Implications for Durable Workflows

| | Event Replay (current) | VM Snapshot (this project) | |---|---|---| | Resumption cost | O(n) — replay full event log | O(1) — restore snapshot + fetch delta | | Event log growth | Unbounded, all events needed | Can be trimmed after snapshot | | Long-running workflows | Impractical at scale | No degradation over time | | State representation | Implicit (derived from log) | Explicit (WASM memory snapshot) | | Snapshot size | N/A | ~256 KB baseline, grows with JS heap | | Determinism requirement | Yes (seeded PRNG, frozen time) | No (state is captured, not re-derived) |

Development

Prerequisites

• wasi-sdk (tested with v30) — set WASI_SDK env var or defaults to /tmp/wasi-sdk
• Node.js >= 22
• pnpm

Building Locally

# Clone with submodules
git clone --recursive https://github.com/vercel-labs/quickjs-wasm.git
cd quickjs-wasm

# Install wasi-sdk (macOS arm64 — adjust URL for your platform)
curl -sL "https://github.com/WebAssembly/wasi-sdk/releases/download/wasi-sdk-30/wasi-sdk-30.0-arm64-macos.tar.gz" \
  | tar xz -C /tmp --strip-components=1 --one-top-level=wasi-sdk

# Install dependencies
pnpm install

# Build WASM binary + TypeScript
pnpm run build

# Run tests
pnpm test

Technical Details

WASM Binary

• Built from quickjs-ng (MIT license)
• Compiled with wasi-sdk targeting wasm32-wasip1 in reactor mode
• 1.4 MB uncompressed
• 7 WASM imports: 6 WASI functions + 1 env.host_call for host callbacks
• Exports memory and __stack_pointer for snapshot support

What Gets Snapshotted

The snapshot captures the entire WASM linear memory, which contains:

• The JSRuntime struct (GC state, job queue, module loader state)
• The JSContext struct (global object, intrinsics, atom table)
• All JS objects (via QuickJS's GC heap)
• The promise job queue (pending .then callbacks)
• The string intern table (atoms)
• The dlmalloc heap metadata
• The C interface's static JSRuntime *rt and static JSContext *ctx globals
• Host callback IDs stored in function data

Plus the __stack_pointer WASM global (a single i32).

Limitations and Future Work

• Snapshot size: Snapshots capture the entire WASM linear memory (~256 KB baseline, grows with heap). Use serializeSnapshot() to get a binary buffer, then apply your own compression (gzip/zstd) — the memory compresses very well due to large zero regions.
• Stack size limit: QuickJS-ng disables JS_SetMaxStackSize on WASI, so deep recursion causes a WASM trap (not a catchable exception).
• ES Modules: Only script-mode eval is supported. import/export and module loaders are not yet wired through.
• Extension ABI: Native WASM extensions use an experimental dynamic linking ABI that is not yet stabilized.

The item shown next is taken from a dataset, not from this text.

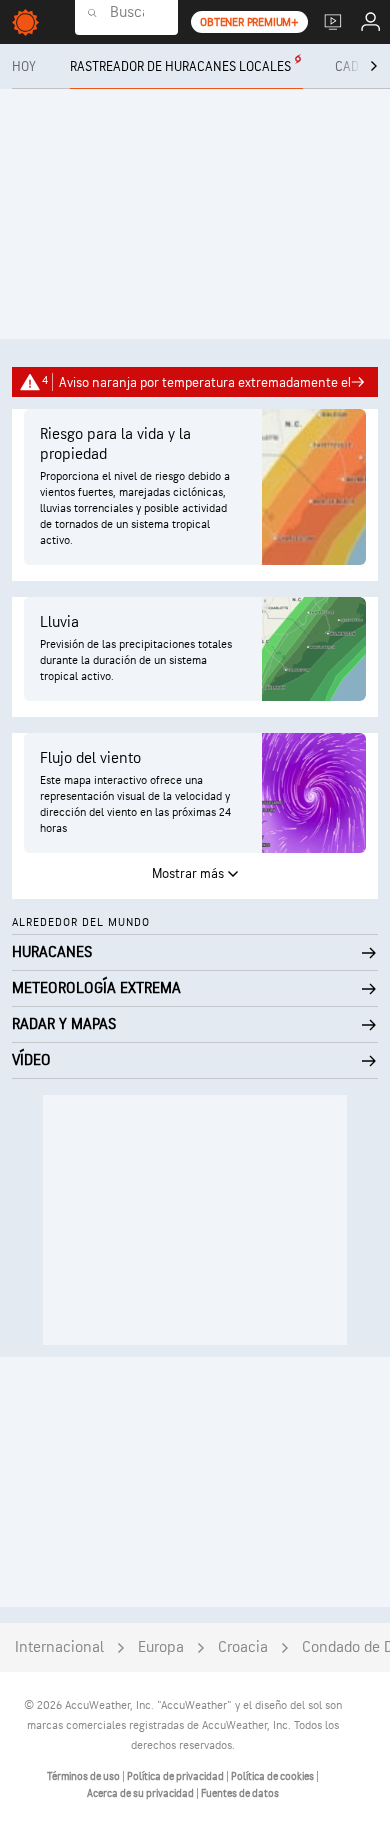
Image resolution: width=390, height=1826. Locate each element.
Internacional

All extensions must be compiled with the same wasi-sdk version as the main module. See EXTENSIONS.md for details.

Browser Usage

quickjs-wasi works in browsers — the TypeScript API uses only the standard WebAssembly API and the WASI shim is environment-agnostic. The only Node.js-specific code is the default WASM loading fallback (which uses node:fs). In the browser, pass the WASM bytes directly:

import { QuickJS } from 'quickjs-wasi';

// Fetch the .wasm file and compile it once
const response = await fetch('/quickjs.wasm');
const wasmModule = await WebAssembly.compileStreaming(response);

// Create VMs from the pre-compiled module (fast — no re-compilation)
using vm = await QuickJS.create({ wasm: wasmModule });

See examples/browser/ for a complete Vite demo app.